[Your assignment] What is needed is a word-for-word copy of the lines below from the one with "Click the TC11 material grade" through the one with "Task: Click the Bus", both included, with every picture left out.

[Collected data]

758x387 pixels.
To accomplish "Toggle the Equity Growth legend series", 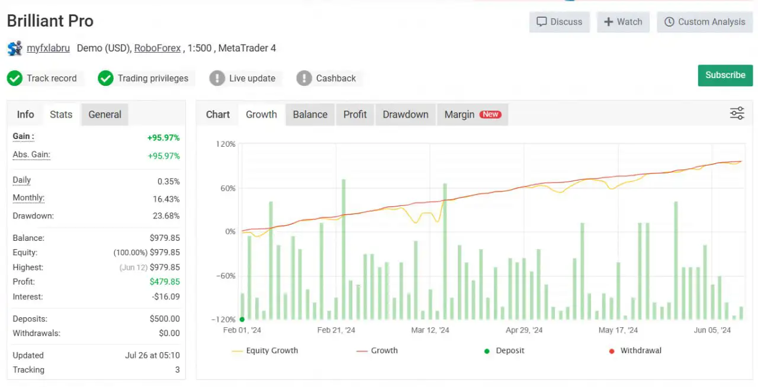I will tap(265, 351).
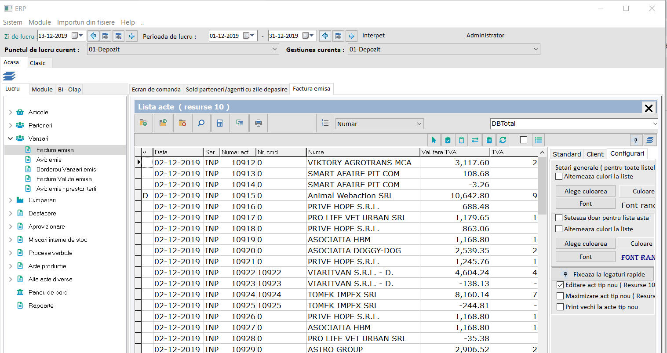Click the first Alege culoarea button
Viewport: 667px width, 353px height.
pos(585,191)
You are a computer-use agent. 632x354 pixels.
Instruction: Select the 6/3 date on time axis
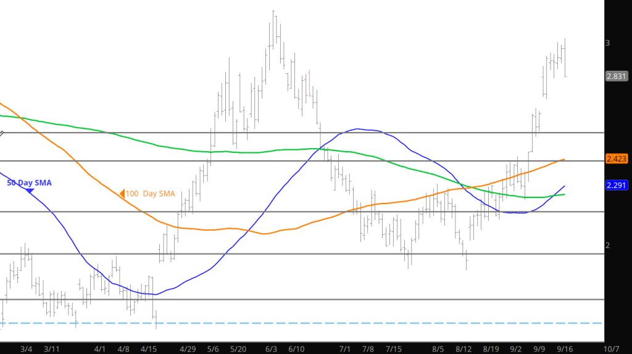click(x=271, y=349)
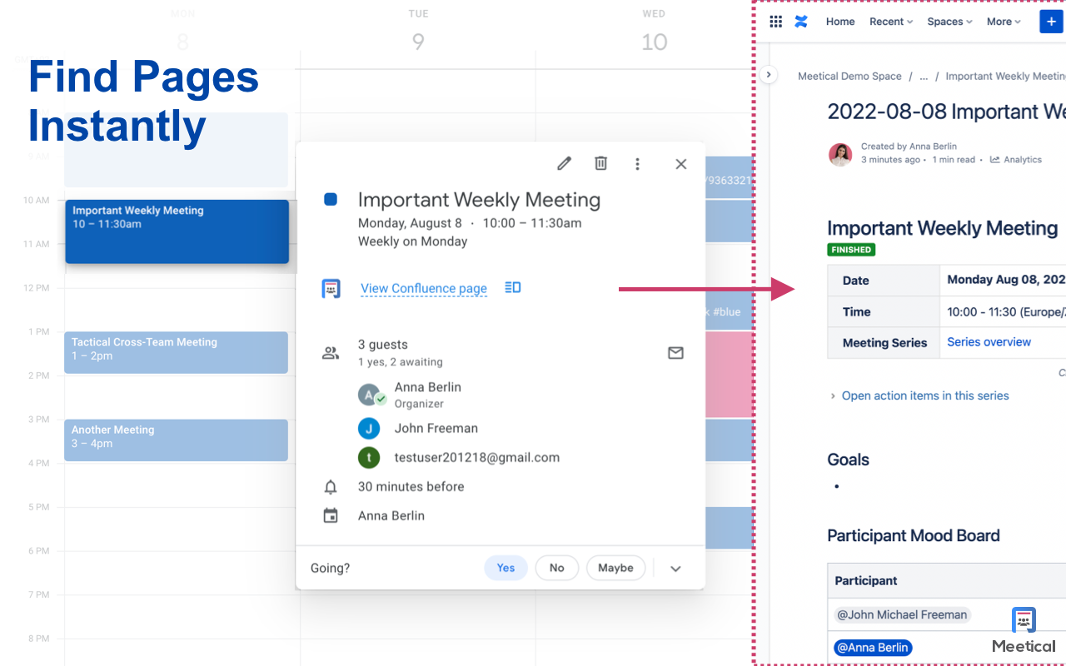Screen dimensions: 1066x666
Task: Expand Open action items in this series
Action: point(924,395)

* * *

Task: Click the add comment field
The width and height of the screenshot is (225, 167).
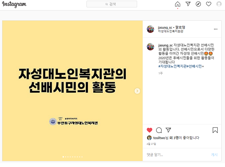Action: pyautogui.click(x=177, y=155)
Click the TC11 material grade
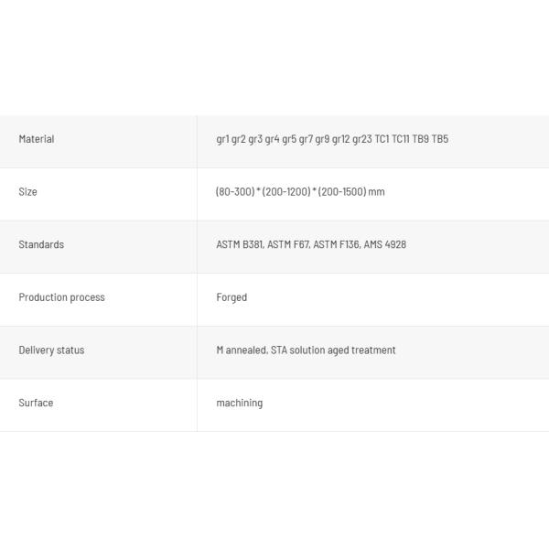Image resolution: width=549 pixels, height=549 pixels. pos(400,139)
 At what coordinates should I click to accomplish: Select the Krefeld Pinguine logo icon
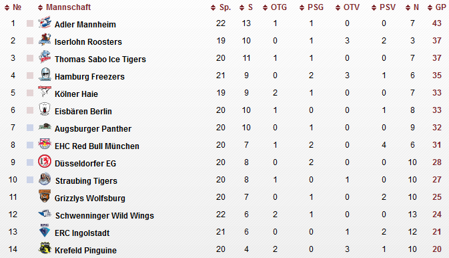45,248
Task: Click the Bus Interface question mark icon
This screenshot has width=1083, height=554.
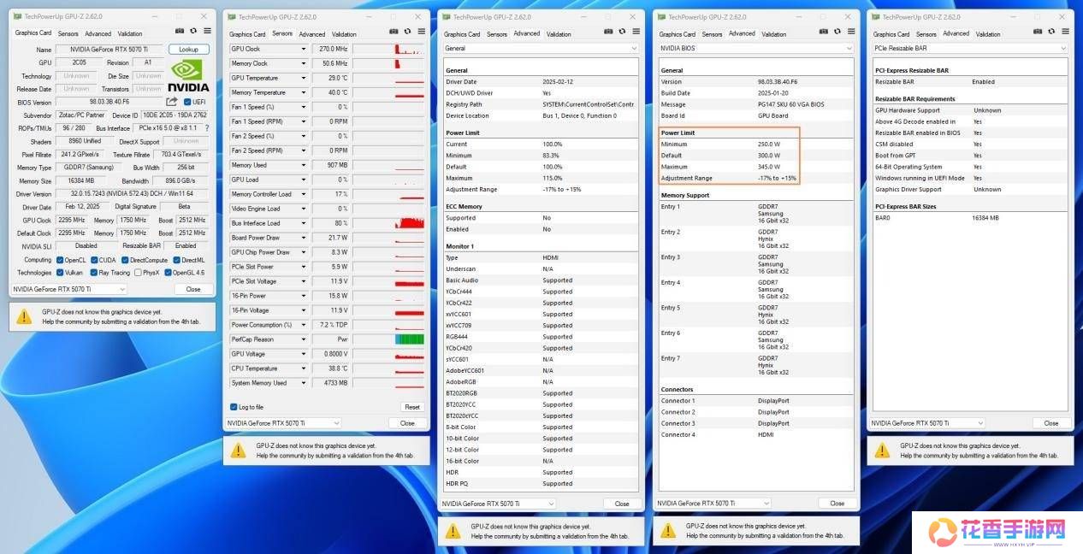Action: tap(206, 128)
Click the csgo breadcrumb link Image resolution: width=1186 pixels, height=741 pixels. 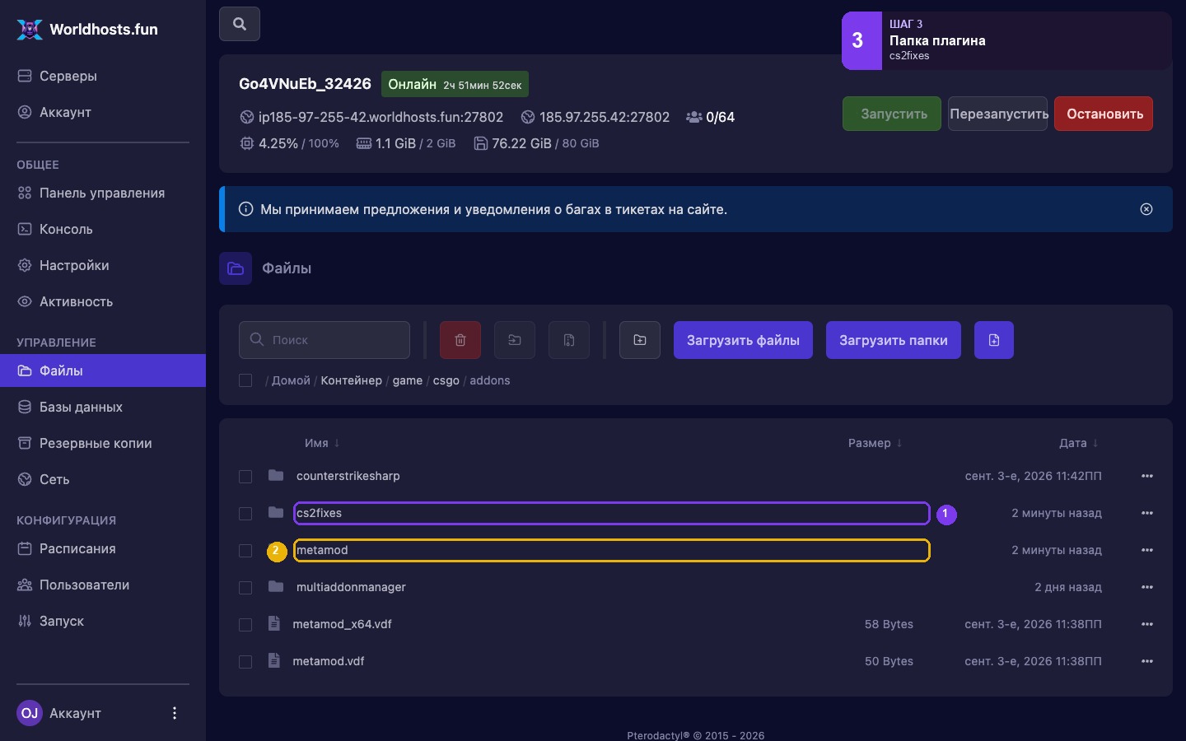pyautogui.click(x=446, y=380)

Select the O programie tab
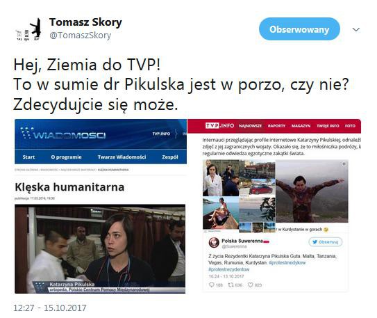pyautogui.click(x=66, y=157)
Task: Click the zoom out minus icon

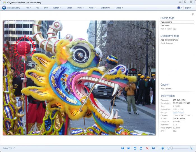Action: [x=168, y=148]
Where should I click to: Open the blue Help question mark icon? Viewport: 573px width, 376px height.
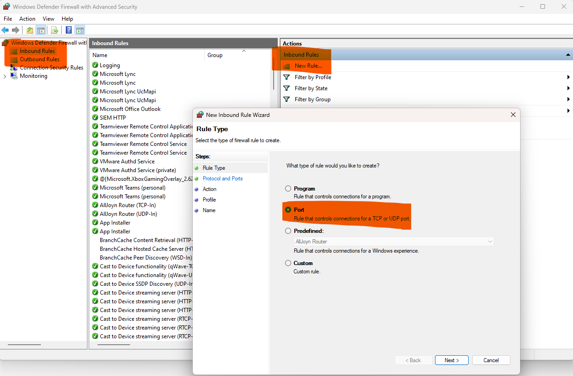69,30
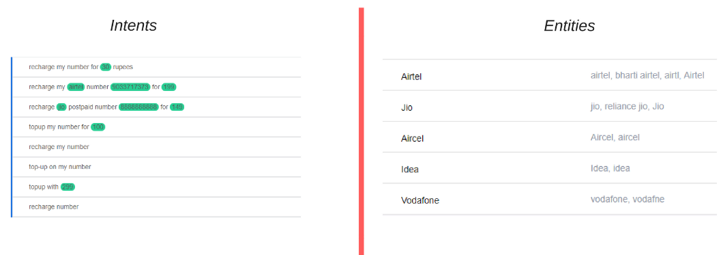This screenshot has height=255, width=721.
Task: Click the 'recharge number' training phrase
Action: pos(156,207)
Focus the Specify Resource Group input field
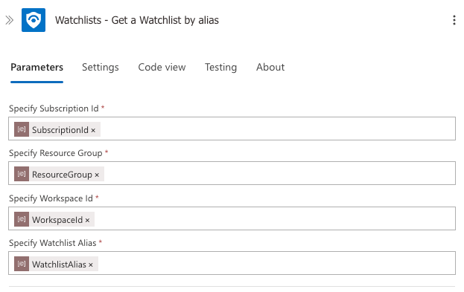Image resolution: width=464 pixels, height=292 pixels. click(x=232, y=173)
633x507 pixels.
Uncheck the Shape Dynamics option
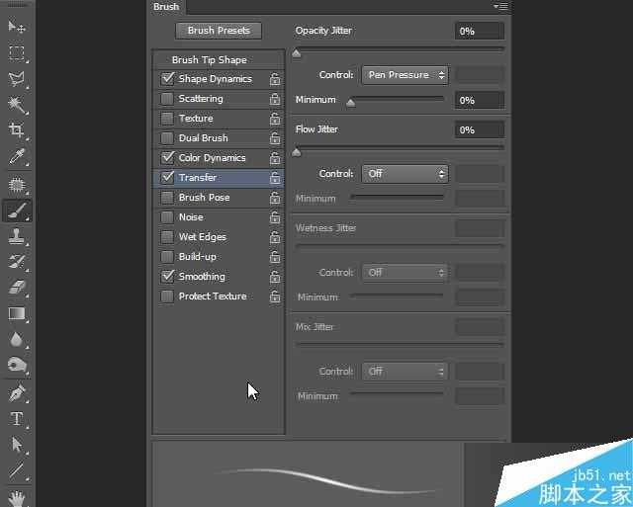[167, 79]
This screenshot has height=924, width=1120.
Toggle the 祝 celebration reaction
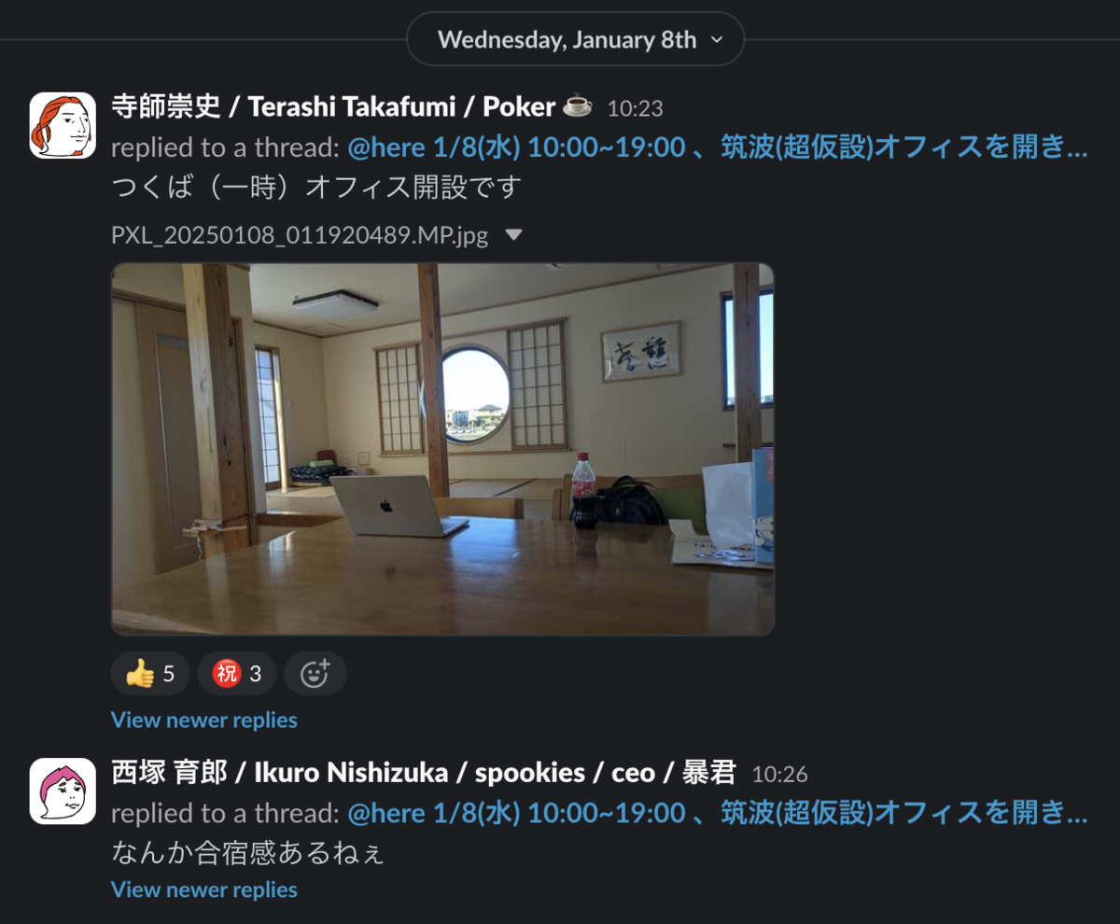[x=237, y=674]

[Result below]
Click the TC11 material grade
Image resolution: width=549 pixels, height=549 pixels. pos(400,139)
 At what coordinates should I click to accomplish: Select the Krefeld Pinguine logo icon
45,248
Task: Click the Bus Interface question mark icon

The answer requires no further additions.